Copy out wording
Our documentation for COPY
(http://www.postgresql.org/docs/8.4/static/sql-copy.html) has the
following to say:
"
The CSV format has no standard way to distinguish a NULL value from
an empty string. PostgreSQL's COPY handles this by quoting. A NULL is
output as the NULL string and is not quoted, while a data value
matching the NULL string is quoted. Therefore, using the default
settings, a NULL is written as an unquoted empty string, while an
empty string is written with double quotes (""). Reading values
follows similar rules. You can use FORCE NOT NULL to prevent NULL
input comparisons for specific columns.
"
Shouldn't that be:
"A NULL is output as the NULL string and is not quoted, while a data
value matching the empty string is quoted"?

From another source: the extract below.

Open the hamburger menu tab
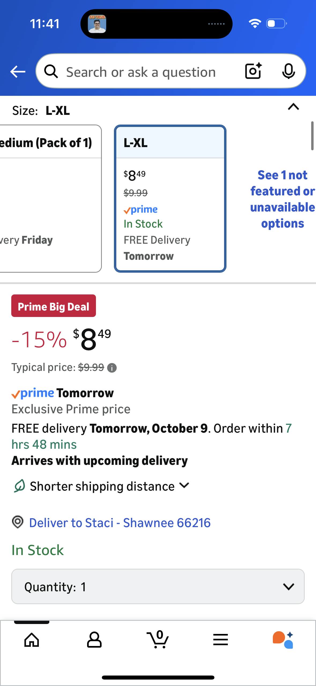 pyautogui.click(x=220, y=640)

If not, then what really is the difference between a NULL and a NULL string?
--
Magnus Hagander
Me: http://www.hagander.net/
Work: http://www.redpill-linpro.com/
Shouldn't that be:
"A NULL is output as the NULL string and is not quoted, while a data
value matching the empty string is quoted"?
sure, the document seems to has mistake.
and i parse csv format with same way in import function
-----------------------------------------------
Quan Zongliang
quanzongliang@gmail.com
Crap, I just realized I sent to pgadmin hackers by mystake. Meh.
Our documentation for COPY
(http://www.postgresql.org/docs/8.4/static/sql-copy.html) has the
following to say:
"
The CSV format has no standard way to distinguish a NULL value from
an empty string. PostgreSQL's COPY handles this by quoting. A NULL is
output as the NULL string and is not quoted, while a data value
matching the NULL string is quoted. Therefore, using the default
settings, a NULL is written as an unquoted empty string, while an
empty string is written with double quotes (""). Reading values
follows similar rules. You can use FORCE NOT NULL to prevent NULL
input comparisons for specific columns.
"
Shouldn't that be:
"A NULL is output as the NULL string and is not quoted, while a data
value matching the empty string is quoted"?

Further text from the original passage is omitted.